The lesson here — be upfront with your users and make sure they fully understand the policies in place before they use your product or service. Protect minors in particular and only collect the information you absolutely must have to do business.

Make Your Current Policy GDPR Compliant

The GDPR has 99 different articles explaining the rights of consumers. There are many things business owners should include in their privacy policies. Here are a few of the vital changes:

  • Your privacy policy should be easy for the average person.
  • You’re responsible for protecting the information you collect and monitoring its use.
  • Add the consumer rights points from the GDPR and explain each one.

Run your current policy through the filter of the GDPR articles and cover all the points.

12 Steps to GDPR Compliance

The Data Protection Commission provides 12 steps on their website, so organizations understand compliance. Those steps include:

  1. Awareness — Review your risk management.
  2. Accountability — Review the personal data in your files. Figure out if you still need it and if you’re keeping it safe.
  3. Communicate — Review your privacy notices and inform people about the ways you use their personal information.
  4. Review Rights — Make sure your policy complies with the personal rights outlined in law and regulations involving personal data.
  5. Handle Requests — Users now have a right to request their information be deleted and you must respond and handle the request within 30 days.
  6. Understand Legalities — Consent and collecting data gets a bit tricky with the GDPR and other policies in the works. Ensuring you meet GDPR standards is a bit confusing. If you’re unsure after reviewing GDPR documentation, enlist the help of a professional.
  7. Understand Consent — The basis of the Facebook and Google lawsuits falls to the idea that people weren’t given a chance to consent but were forced to accept the two companies’ terms of use. Make sure you actually get consent and don’t just force compliance. Come up with an alternate plan if the person doesn’t share private data.
  8. Minors — Make sure your site protects minors and gets consent from guardians rather than simply assuming the permission is there. As in Viacom’s case, minors may not be aware of privacy policies or understand key factors in using your website or app.
  9. Protection — The goal of privacy laws is protecting the individual rights of consumers.

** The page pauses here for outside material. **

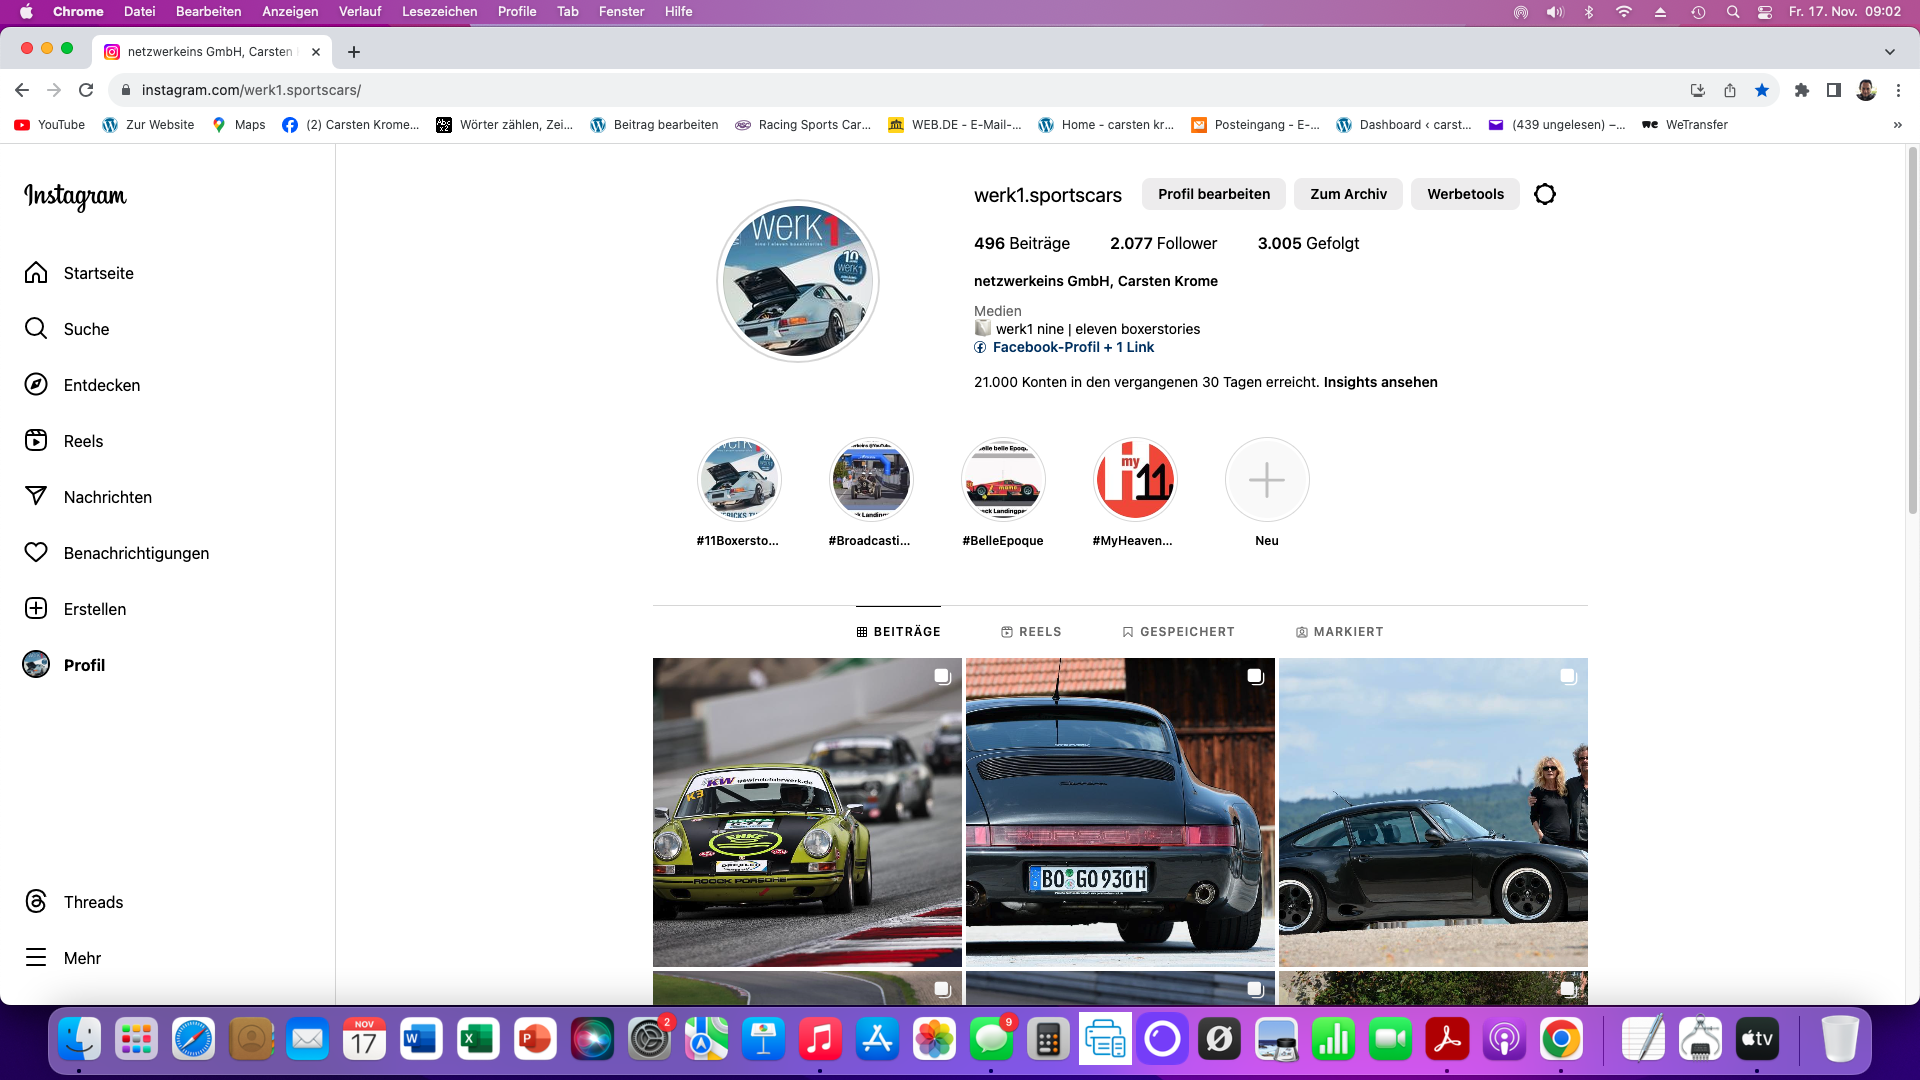Expand #11Boxerstories story highlight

Focus on protecting your site visitors and their information.
  10. Breaches — You must report any data breaches to the people whose information you hold and let them know what steps the company took to prevent a data breach in the future.
  11. Data Protection Officers — You’re required to name someone a DPO. For small businesses, this might include whoever owns the business. The DPO needs to understand the regulation and work hard to protect personal information.
  12. One Stop Shop (OSS) — This sounds complicated but is basically the place where your business makes data processing decisions. If you are the DPO and you make your decisions in Ireland, then your OSS might be located in Dublin, for example.

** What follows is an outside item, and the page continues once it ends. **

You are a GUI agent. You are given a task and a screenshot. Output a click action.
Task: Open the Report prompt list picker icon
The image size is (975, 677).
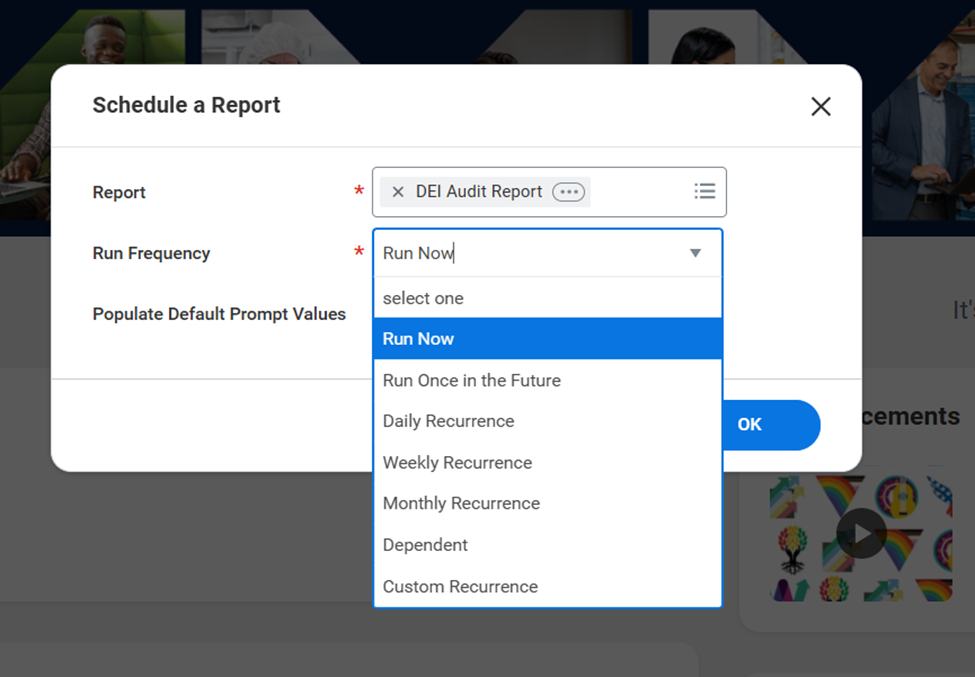pyautogui.click(x=704, y=191)
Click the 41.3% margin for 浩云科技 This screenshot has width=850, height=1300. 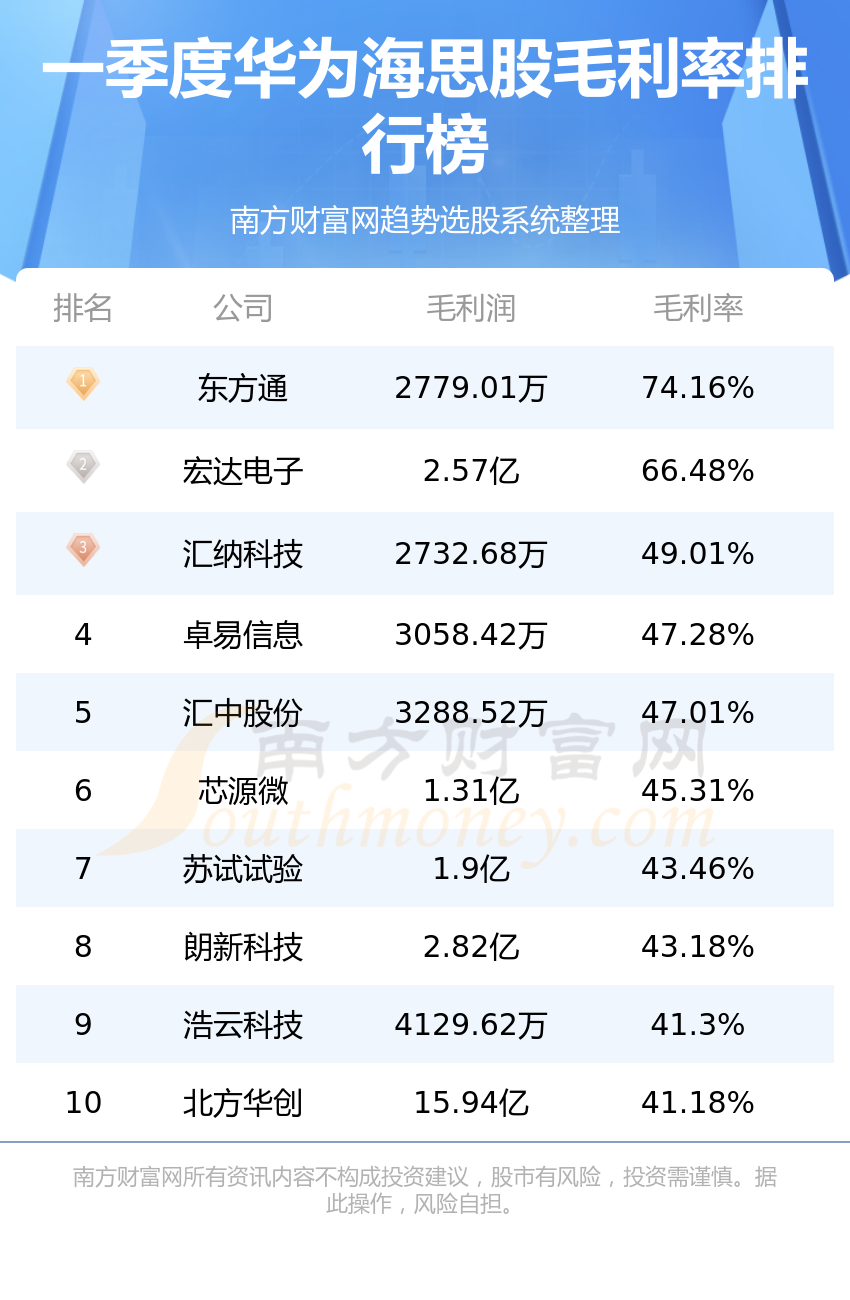coord(698,1025)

Follow the 12 steps above, and you’ll be well on your way to GDPR compliance.

Review Other Laws

New laws and regulations pop up all the time as well as court cases that change the way we do business online. In January 2020, the CCPA (a California law) goes into effect for larger companies and requires companies to inform consumers of the personal information they’re collecting. The law also adds additional protection for minors under 16 years of age.

The Internet is a rapidly changing animal — the rules or lack of rules that worked twenty years ago no longer work today. Stay current on changes to privacy policies and data protection by reading widely across business journals and update your privacy policy when it makes sense to do so. If you focus on protecting your site visitors, then the rest of your policy will naturally comply with rules and regulations.